▸ WHAT YOU WILL DO: Your answer must be the exact lines from the one holding "You are a GUI" through the end of the entries, with no pictures.

Pixel coordinate grounding data:
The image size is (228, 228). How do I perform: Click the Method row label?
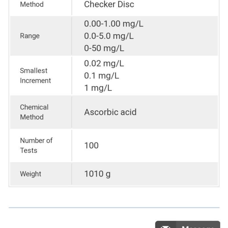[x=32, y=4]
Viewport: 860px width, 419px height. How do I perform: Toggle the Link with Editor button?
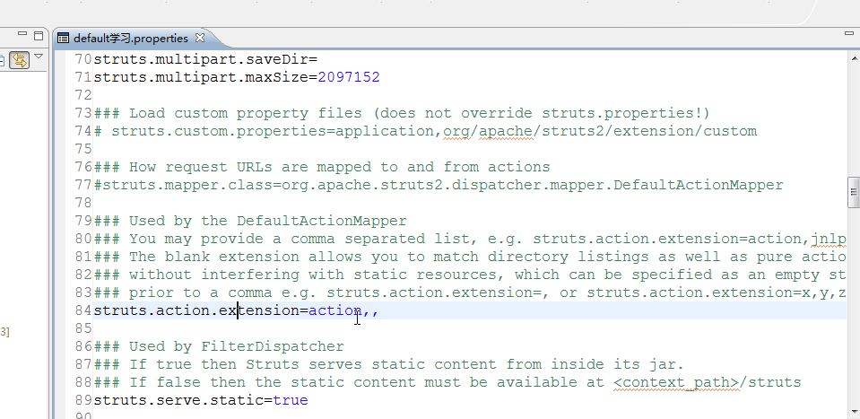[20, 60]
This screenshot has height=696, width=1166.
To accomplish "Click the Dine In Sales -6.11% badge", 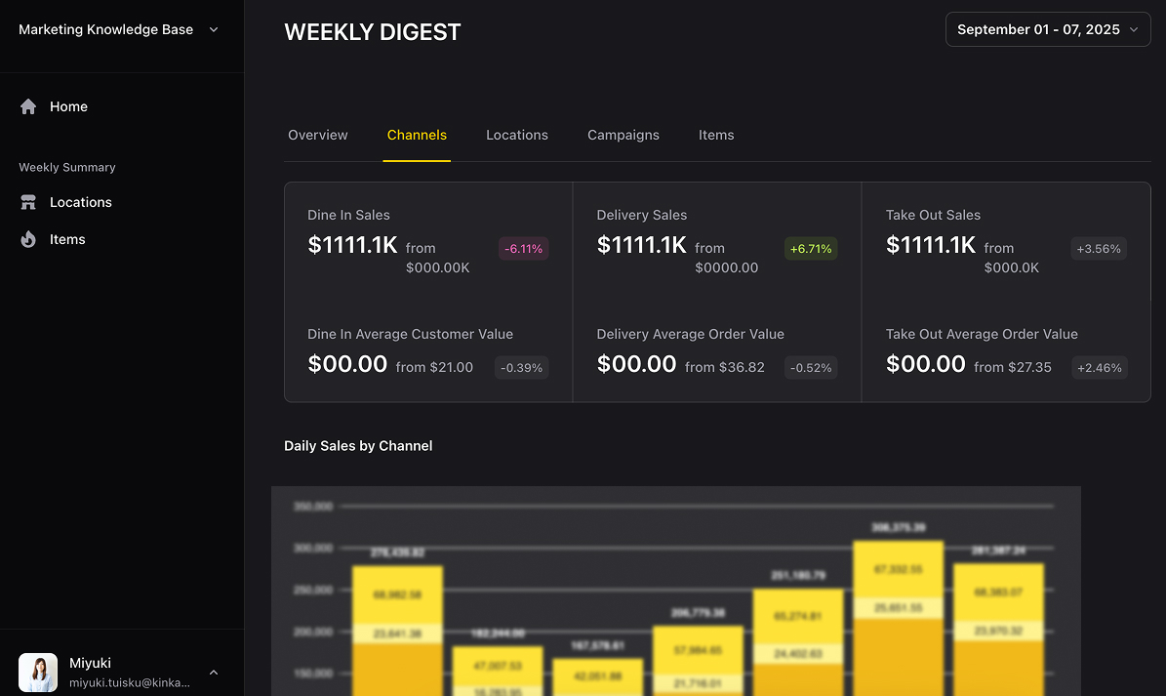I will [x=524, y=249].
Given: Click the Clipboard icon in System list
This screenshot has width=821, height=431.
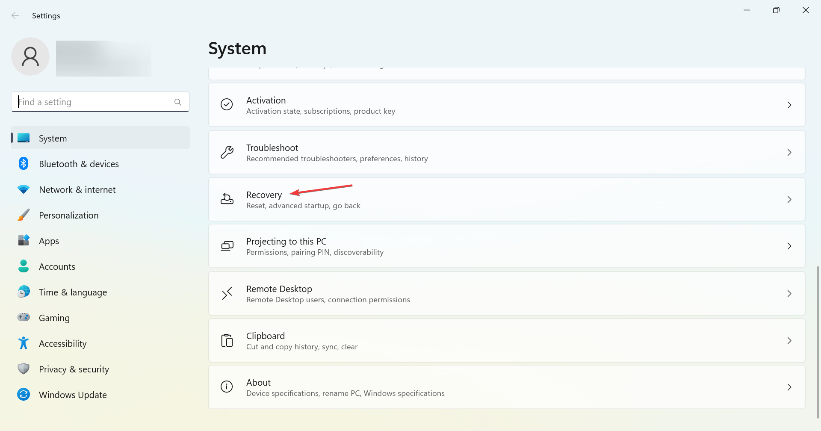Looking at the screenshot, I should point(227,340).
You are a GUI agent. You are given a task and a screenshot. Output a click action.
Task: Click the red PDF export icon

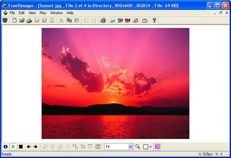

▸ YOUR RESPONSE:
You are a GUI agent. You are given a task and a screenshot. Output a click action.
Task: Click the red PDF export icon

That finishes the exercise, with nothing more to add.